EXERCISE GOAL
Search the records for "Task". Report every line where it occurs.

═══ RECORDS SHOWN ═══

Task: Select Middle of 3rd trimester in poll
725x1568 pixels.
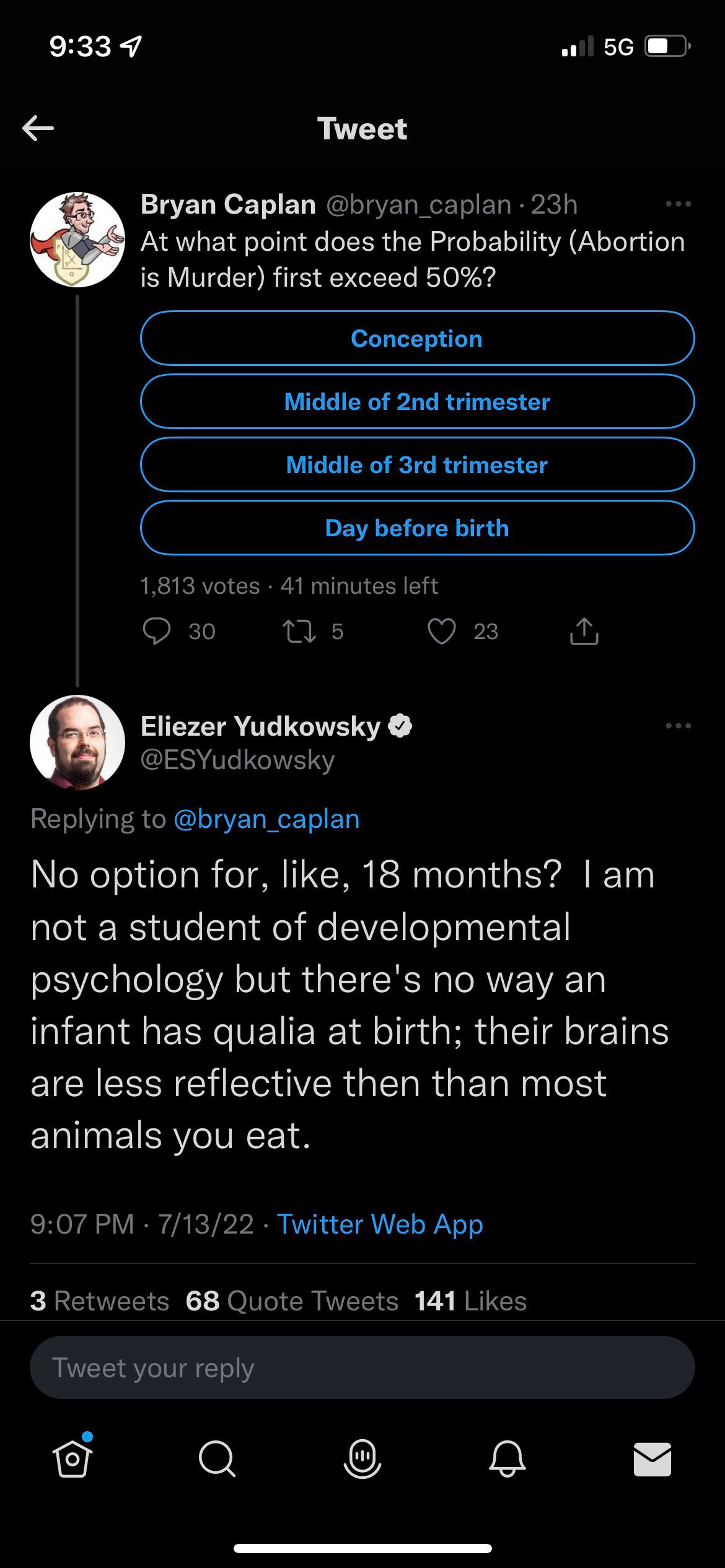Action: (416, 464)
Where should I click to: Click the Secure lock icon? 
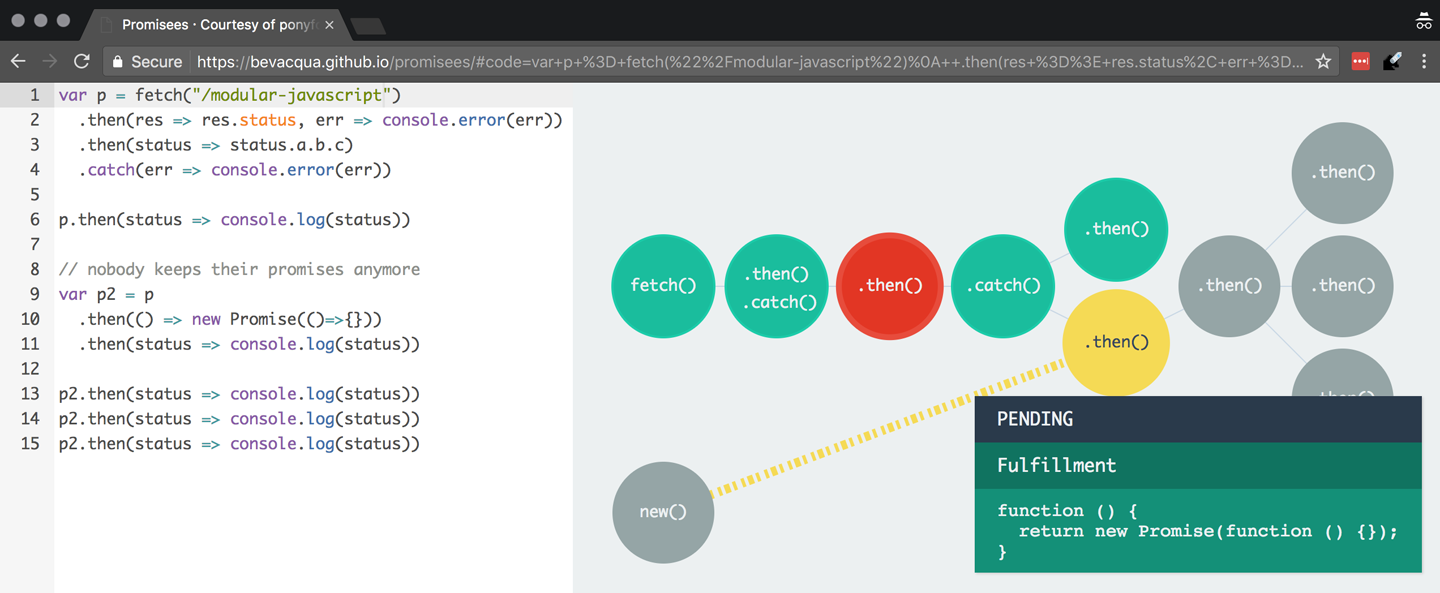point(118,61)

═══
═══ RECORDS SHOWN ═══

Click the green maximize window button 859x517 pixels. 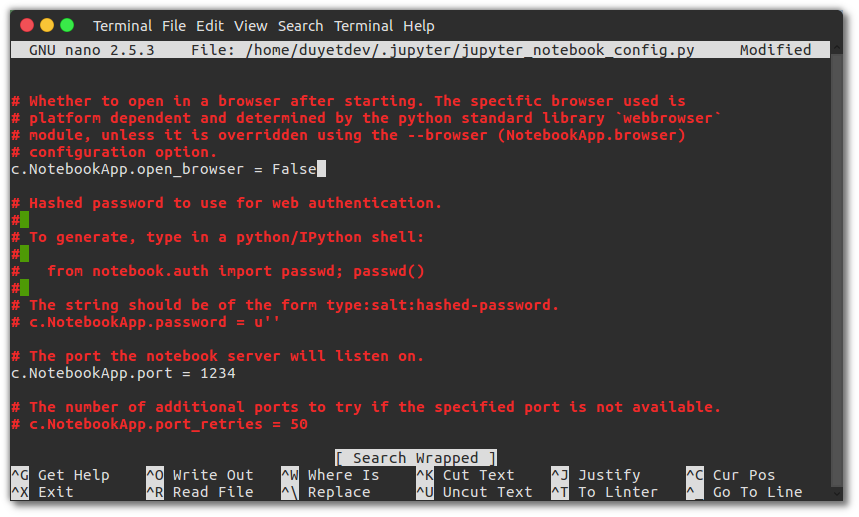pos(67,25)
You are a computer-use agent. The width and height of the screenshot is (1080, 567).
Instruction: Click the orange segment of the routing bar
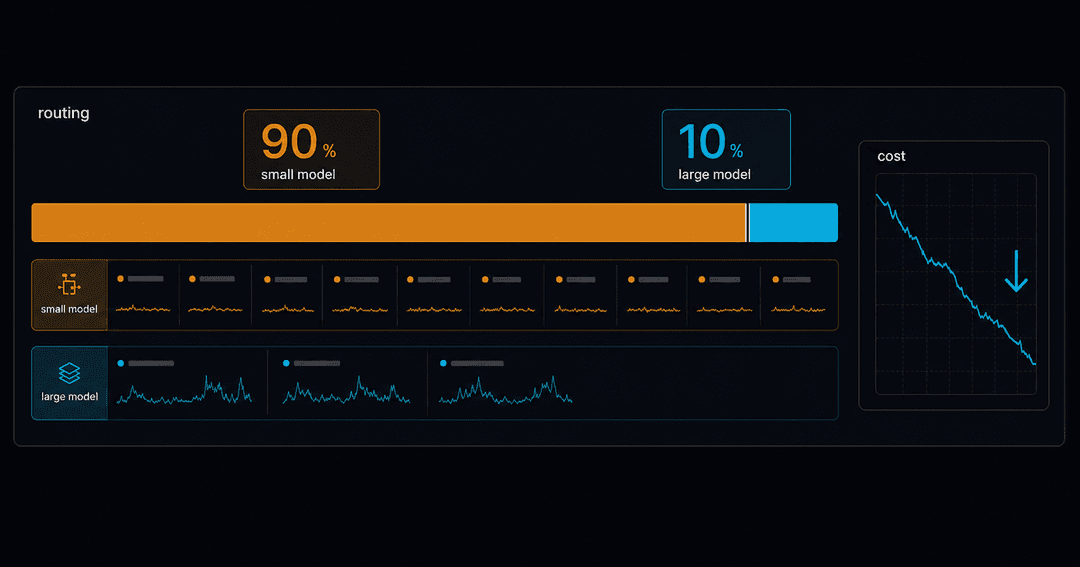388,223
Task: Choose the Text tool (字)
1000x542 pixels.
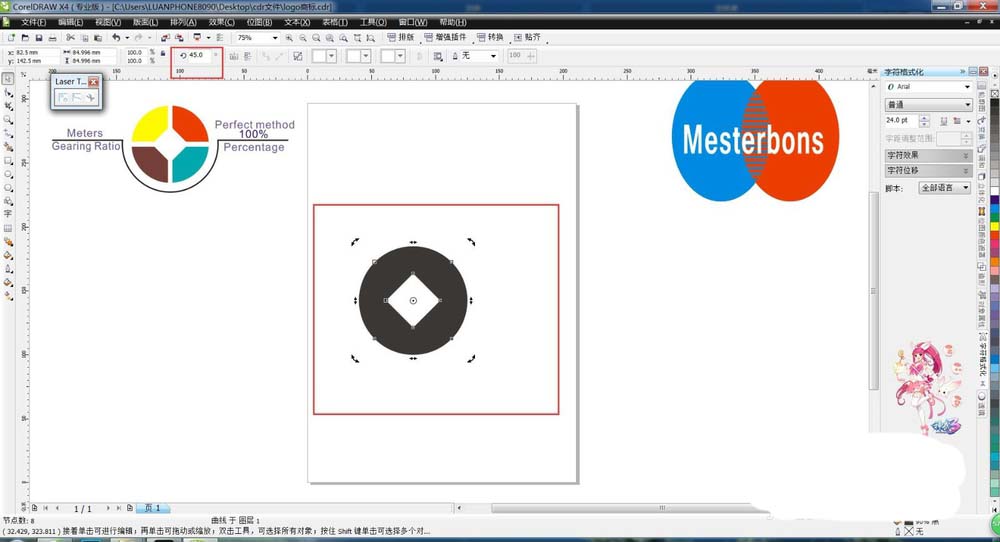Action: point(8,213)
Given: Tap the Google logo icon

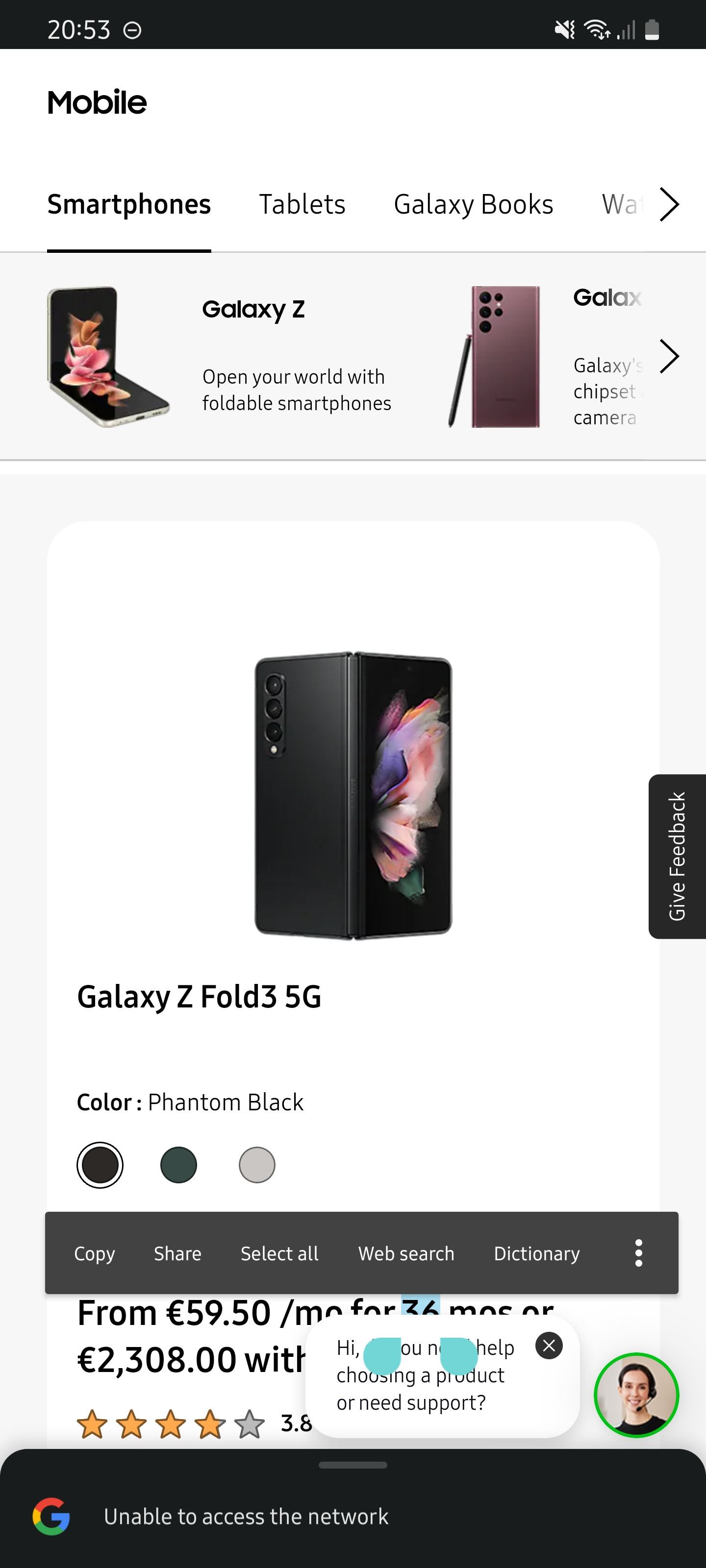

═══
═══ RECORDS SHOWN ═══

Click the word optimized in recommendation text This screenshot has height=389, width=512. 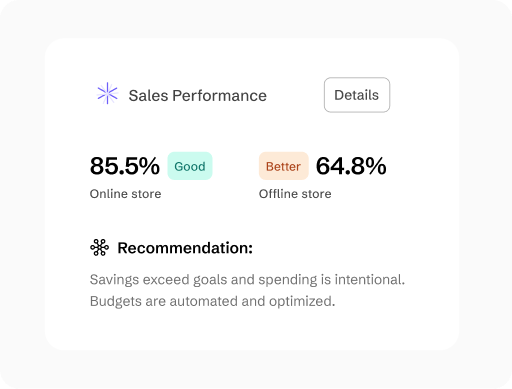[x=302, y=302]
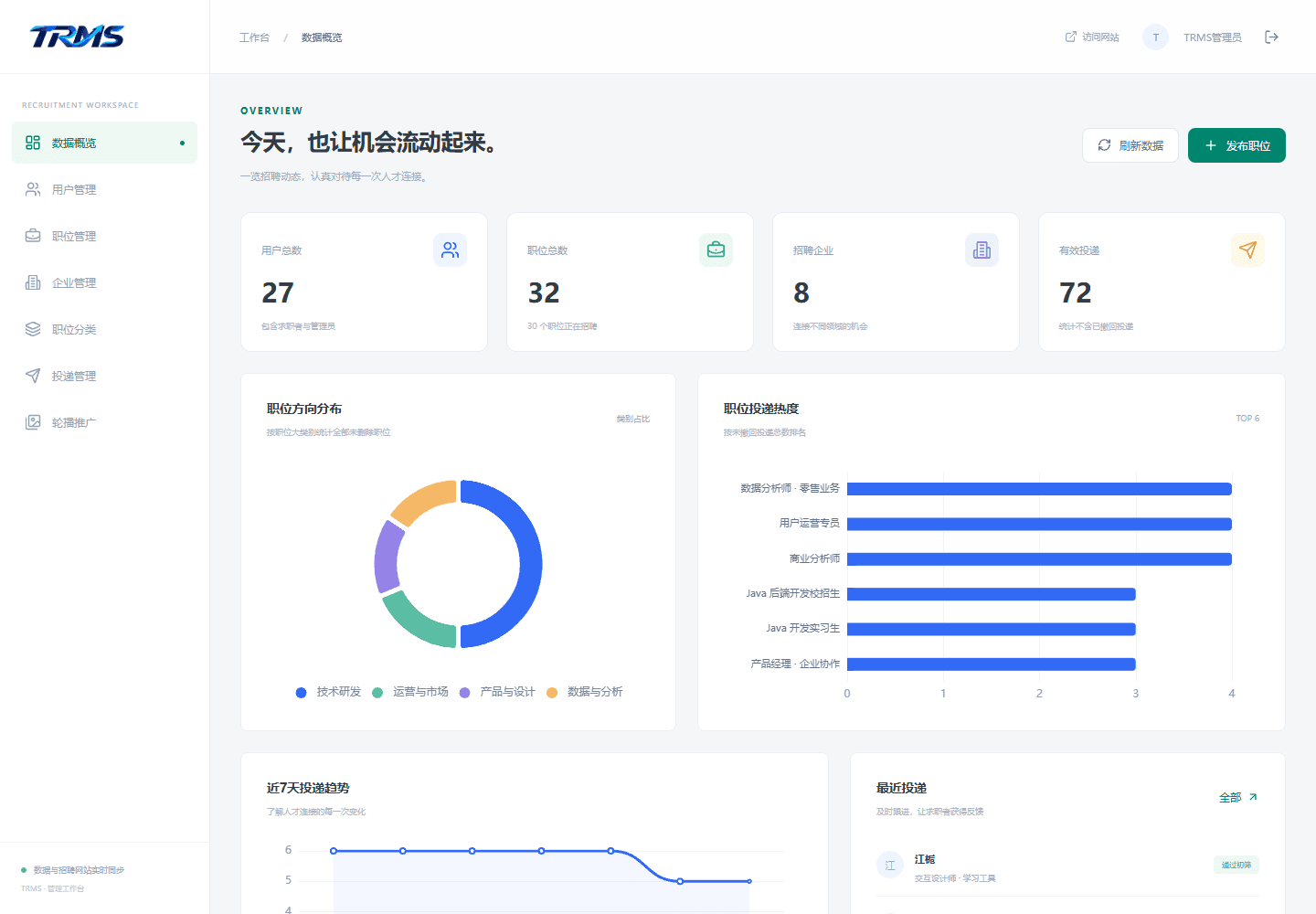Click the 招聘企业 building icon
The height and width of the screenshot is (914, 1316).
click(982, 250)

═══

ANSWER TO THIS EXERCISE
Task: Select Middle of 3rd trimester in poll
Task: Choose the Text tool (字)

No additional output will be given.